* _Information_
# # #

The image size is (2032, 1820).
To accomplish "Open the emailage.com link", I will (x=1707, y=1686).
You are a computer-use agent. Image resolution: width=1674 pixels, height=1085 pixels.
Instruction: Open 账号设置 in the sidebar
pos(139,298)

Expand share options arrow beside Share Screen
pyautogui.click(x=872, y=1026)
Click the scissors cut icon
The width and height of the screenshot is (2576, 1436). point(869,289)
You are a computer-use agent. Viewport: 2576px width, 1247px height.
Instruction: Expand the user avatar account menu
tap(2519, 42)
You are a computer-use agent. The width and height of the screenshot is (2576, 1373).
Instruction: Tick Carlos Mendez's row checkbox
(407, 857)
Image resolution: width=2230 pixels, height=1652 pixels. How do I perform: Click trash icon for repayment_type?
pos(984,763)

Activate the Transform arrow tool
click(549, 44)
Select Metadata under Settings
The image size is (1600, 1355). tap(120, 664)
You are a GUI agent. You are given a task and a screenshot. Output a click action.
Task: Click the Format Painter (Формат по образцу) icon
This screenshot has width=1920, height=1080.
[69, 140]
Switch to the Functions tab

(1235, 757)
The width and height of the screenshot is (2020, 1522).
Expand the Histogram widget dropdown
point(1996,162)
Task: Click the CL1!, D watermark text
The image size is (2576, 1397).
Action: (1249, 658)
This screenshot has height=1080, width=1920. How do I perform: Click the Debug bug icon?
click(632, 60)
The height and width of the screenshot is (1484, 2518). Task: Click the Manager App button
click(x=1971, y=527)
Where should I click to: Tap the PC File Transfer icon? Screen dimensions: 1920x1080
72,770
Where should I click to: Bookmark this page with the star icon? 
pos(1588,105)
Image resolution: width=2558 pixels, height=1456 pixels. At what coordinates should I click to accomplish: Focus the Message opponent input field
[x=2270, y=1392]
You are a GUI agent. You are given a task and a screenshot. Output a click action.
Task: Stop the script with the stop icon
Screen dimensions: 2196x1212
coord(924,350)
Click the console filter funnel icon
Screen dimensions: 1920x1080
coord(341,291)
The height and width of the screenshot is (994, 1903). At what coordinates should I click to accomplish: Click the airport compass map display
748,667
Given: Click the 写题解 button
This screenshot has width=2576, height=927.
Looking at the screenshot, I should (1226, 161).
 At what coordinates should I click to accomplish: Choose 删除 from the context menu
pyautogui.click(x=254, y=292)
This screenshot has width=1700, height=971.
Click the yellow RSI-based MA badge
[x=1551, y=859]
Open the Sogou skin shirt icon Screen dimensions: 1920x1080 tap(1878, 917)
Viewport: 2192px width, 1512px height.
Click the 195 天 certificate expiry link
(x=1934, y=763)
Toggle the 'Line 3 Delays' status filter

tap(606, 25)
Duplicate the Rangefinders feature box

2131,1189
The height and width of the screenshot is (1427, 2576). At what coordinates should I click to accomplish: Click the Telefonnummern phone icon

# # #

Starting with the line above that holds "Image resolution: width=2230" and stopping with the line that holds "Viewport: 2192px width, 1512px height.", reproduce each line exactly, omitting all other lines.

Image resolution: width=2230 pixels, height=1652 pixels. How do I perform: Click trash icon for repayment_type?
pos(984,763)

Activate the Transform arrow tool
click(549, 44)
Select Metadata under Settings
The image size is (1600, 1355). tap(120, 664)
You are a GUI agent. You are given a task and a screenshot. Output a click action.
Task: Click the Format Painter (Формат по образцу) icon
This screenshot has width=1920, height=1080.
[69, 140]
Switch to the Functions tab

(1235, 757)
The width and height of the screenshot is (2020, 1522).
Expand the Histogram widget dropdown
point(1996,162)
Task: Click the CL1!, D watermark text
The image size is (2576, 1397).
Action: (1249, 658)
This screenshot has height=1080, width=1920. How do I perform: Click the Debug bug icon?
click(632, 60)
The height and width of the screenshot is (1484, 2518). Task: Click the Manager App button
click(x=1971, y=527)
Where should I click to: Tap the PC File Transfer icon? Screen dimensions: 1920x1080
72,770
Where should I click to: Bookmark this page with the star icon? 
pos(1588,105)
Image resolution: width=2558 pixels, height=1456 pixels. At what coordinates should I click to accomplish: Focus the Message opponent input field
[x=2270, y=1392]
You are a GUI agent. You are given a task and a screenshot. Output a click action.
Task: Stop the script with the stop icon
Screen dimensions: 2196x1212
coord(924,350)
Click the console filter funnel icon
Screen dimensions: 1920x1080
coord(341,291)
The height and width of the screenshot is (994, 1903). At what coordinates should I click to accomplish: Click the airport compass map display
748,667
Given: Click the 写题解 button
This screenshot has width=2576, height=927.
Looking at the screenshot, I should (1226, 161).
 At what coordinates should I click to accomplish: Choose 删除 from the context menu
pyautogui.click(x=254, y=292)
This screenshot has width=1700, height=971.
Click the yellow RSI-based MA badge
[x=1551, y=859]
Open the Sogou skin shirt icon Screen dimensions: 1920x1080 tap(1878, 917)
Viewport: 2192px width, 1512px height.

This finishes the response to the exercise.